The correct positioning of the cap, for instance, starts before it ever reaches the bottle capping machine.  Automatic cappers will use sorting devices such as elevators and vibratory bowls as an orienter of the caps.  These sorting machines deliver caps to a chute, which eventually passes the caps on to the bottle.  To understand the work put into keeping the cap in the correct position, one need only follow it from the chute to the bottle.

The chute itself will consist of adjustable rails that will support the cap, usually on the top and sides, as it makes its way to the bottle.  Once the cap reaches the end of the chute, it will come to rest in a pair of metal fingers where it will await the next bottle to pass under the chute.  The fingers must be adjusted to both "catch" the cap and hold it in the same position for each passing bottle.  The bottle will hit the edge of the cap and strip it from the chute just before the combination of the two enter the capping area.  

Once the cap is stripped from the chute, many projects will use a tongue and/or stabilizer bar to ensure that the cap does not slip, slide or otherwise shift on the bottle before the tightening process begins.  Neither the tongue nor the stabilizer bar will normally require adjustment outside of a simple tweak of the height.  These two tools of the bottle capper apply pressure to the top of the cap to help avoid cross threading once the tightening begins as well.

To relieve some tension at this point, it should be noted that the position of the fingers and the adjustment of the chute and tongue will normally be completed by the manufacturer of the capping machine, though some adjustment to these components will be necessary where more than one cap is used by a packager.  In these cases, settings can usually be marked on the machinery to make changeover as easy as possible.

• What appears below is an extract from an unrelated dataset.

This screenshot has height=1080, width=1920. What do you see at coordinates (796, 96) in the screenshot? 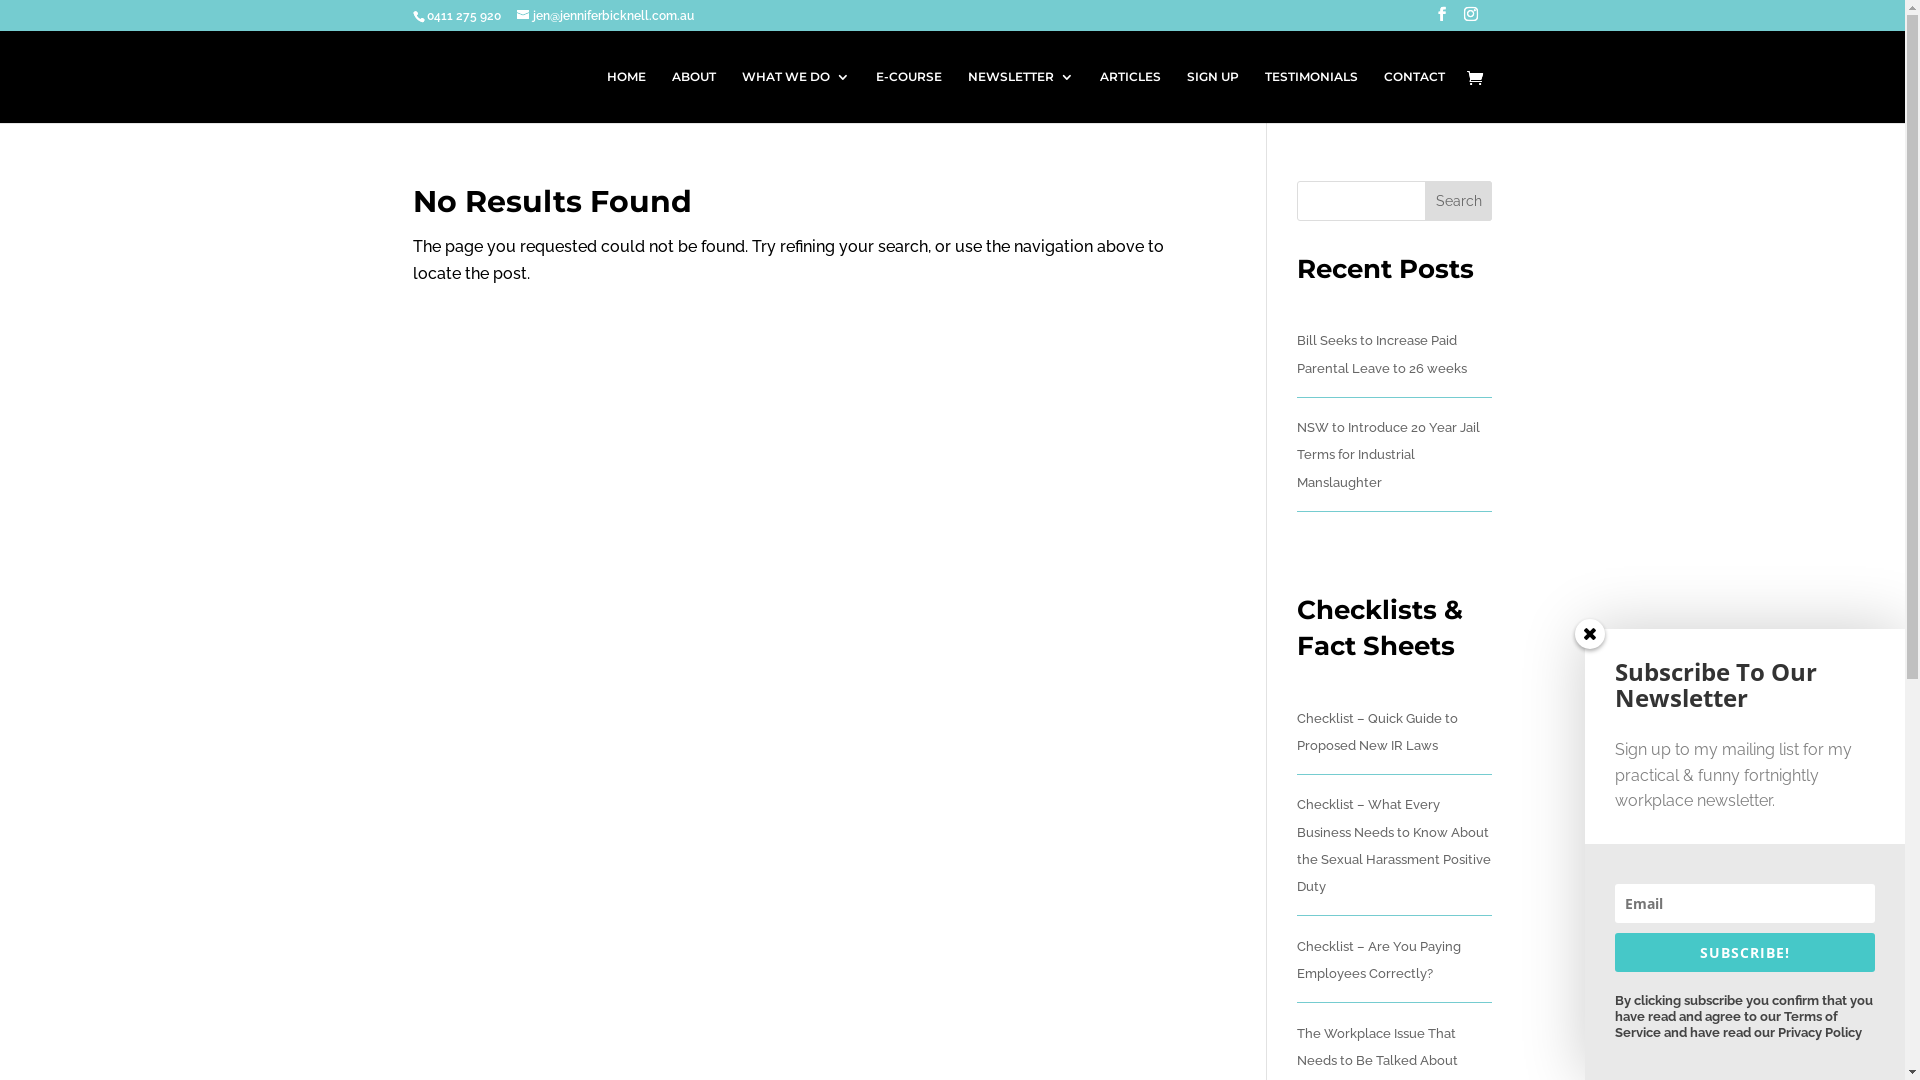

Of course, the bottle must also be kept stabile to ensure consistent capping.  The guide rails on power conveyors perform this task right up to the point where the bottle enters the tightening area.  From there, on capping machines such as spindle cappers or snap cappers, gripper belts will perform the same task as the conveyor system guide rails, offering support to keep the bottle from tipping or spinning.  Some capping machines, such as chuck and ROPP capping equipment, may use a star wheel rather than gripper belts, taking one bottle into each groove on the wheel to help stabilize the container during tightening.

The actual tightening components referred to above will also play a large part in keeping a bottle capper consistent, but these settings too will be completed by the manufacturer in most cases and the operators of the bottle cappers can easily be trained to make simple height and width adjustments when necessary.  Proper manufacture and set up of capping machinery can not only ease the burden of production demands, but also ensure that a safe, protected product reaches the consumer.